The grand jury's decision does not negate the fact that Michael Brown's tragic death is part of an alarming national trend of officers using excessive force against people of color, often during routine encounters. Yet in most cases, the officers and police departments are not held accountable. While many officers carry out their jobs with respect for the communities they serve, we must confront the profound disconnect and disrespect that many communities of color experience with their local law enforcement.
UN High Commissioner for Human Rights Zeid Ra'ad Al Hussein also commented on the "disproportionate number of young African Americans who die in encounters with police officers." He urged [press release] authorities to examine how race-related issues are affecting law enforcement and the administration of justice at both state and federal levels.

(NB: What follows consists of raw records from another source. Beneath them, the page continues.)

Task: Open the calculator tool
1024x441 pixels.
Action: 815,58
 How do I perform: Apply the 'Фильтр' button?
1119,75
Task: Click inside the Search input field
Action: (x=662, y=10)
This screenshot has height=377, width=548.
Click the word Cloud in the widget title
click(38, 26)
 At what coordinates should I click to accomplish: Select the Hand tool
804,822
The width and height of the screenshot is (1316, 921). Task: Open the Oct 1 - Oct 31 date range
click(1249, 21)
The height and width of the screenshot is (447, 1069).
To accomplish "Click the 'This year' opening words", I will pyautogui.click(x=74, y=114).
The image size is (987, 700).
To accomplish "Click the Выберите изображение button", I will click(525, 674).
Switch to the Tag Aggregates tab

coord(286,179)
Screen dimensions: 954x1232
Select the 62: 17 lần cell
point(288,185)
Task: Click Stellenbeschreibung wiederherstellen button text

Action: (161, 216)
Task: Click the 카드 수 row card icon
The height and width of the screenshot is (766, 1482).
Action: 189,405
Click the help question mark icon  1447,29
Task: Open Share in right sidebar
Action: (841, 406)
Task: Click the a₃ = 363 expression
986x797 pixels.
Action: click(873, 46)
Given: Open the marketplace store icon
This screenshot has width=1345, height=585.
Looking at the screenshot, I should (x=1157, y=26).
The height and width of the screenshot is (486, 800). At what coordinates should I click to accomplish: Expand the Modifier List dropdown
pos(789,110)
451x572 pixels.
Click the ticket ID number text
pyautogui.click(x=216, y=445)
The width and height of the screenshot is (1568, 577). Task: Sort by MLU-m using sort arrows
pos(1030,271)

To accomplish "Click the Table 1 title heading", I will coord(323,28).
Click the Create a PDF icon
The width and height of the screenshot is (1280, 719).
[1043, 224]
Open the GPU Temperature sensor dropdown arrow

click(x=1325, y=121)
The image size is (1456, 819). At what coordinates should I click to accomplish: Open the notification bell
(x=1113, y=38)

The death of Michael Brown [USA Today report], an African American teenager, has prompted mass protests as many Ferguson residents believe the killing was racially motivated. Last month AI reported that police in Ferguson committed human rights abuses [JURIST report] against peaceful protestors. Earlier in October a federal judge ruled that a tactic employed by police to control protestors in Ferguson in August was unconstitutional and issued a preliminary injunction [JURIST report]. In late August five people brought a lawsuit against the city of Ferguson [JURIST report] for the use of unnecessary and unwarranted force by St. Louis County Police and Ferguson Police.